Vesiculation in the dinoflagellate cyst Cannosphaeropsis franciscana Damassa, 1979 across the K/Pg boundary (Vancouver Island, Canada) with implications for spiniferate gonyaulacacean taxonomy and ecophenotypy

2021 
Abstract Wall structure and process type have long been essential taxonomic characters used in generic and specific determinations among spiniferate gonyaulacacean dinoflagellate cysts. We observe solid to fully vesiculate wall structure as well as a range of surface texture and process development all within a suite of over 400 specimens of the species Cannosphaeropsis franciscana recovered from the sedimentary rocks of the upper Maastrichtian–lower Selandian Oyster Bay Formation, Vancouver Island (British Columbia, Canada). The genus Cannosphaeropsis is herein provided with an emended diagnosis and description to accommodate this variability as is the species Cannosphaeropsis franciscana which represents a plexus of conspecific morphology unparalleled within the fossil Gonyaulacaceae.
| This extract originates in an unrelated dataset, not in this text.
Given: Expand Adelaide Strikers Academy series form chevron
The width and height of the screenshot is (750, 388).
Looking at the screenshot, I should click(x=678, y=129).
In addition, we propose three subspecies of Cannosphaeropsis franciscana: Cannosphaeropsis franciscana subsp. franciscana (autonym), Cannosphaeropsis franciscana subsp. vacuoseptata subsp. nov., and Cannosphaeropsis franciscana subsp. vesiculata subsp. nov. Most vesiculate forms of the species are stratigraphically constrained to within localized Dinoflagellate Cyst Zone D3 situated immediately above the K/Pg boundary. Vesicles are suggested as an adaptation prolonging cyst buoyancy in the water column. Within C. franciscana, prominent vesiculation occurs during an interval characterized by unstable, stratified marine conditions associated with the post-Cretaceous transgressive phase. Assemblage data throughout the formation also indicate that members of the vesiculate genus Hafniasphaera increase abundances in nutrient-rich and likely stratified coastal waters when Spiniferites species are also abundant. The paleoecology of Cannosphaeropsis and the value of these dinoflagellate cysts as paleoenvironmental indicators is considered as well as all currently accepted members of the genus and their chronostratigraphic and geographic distributions.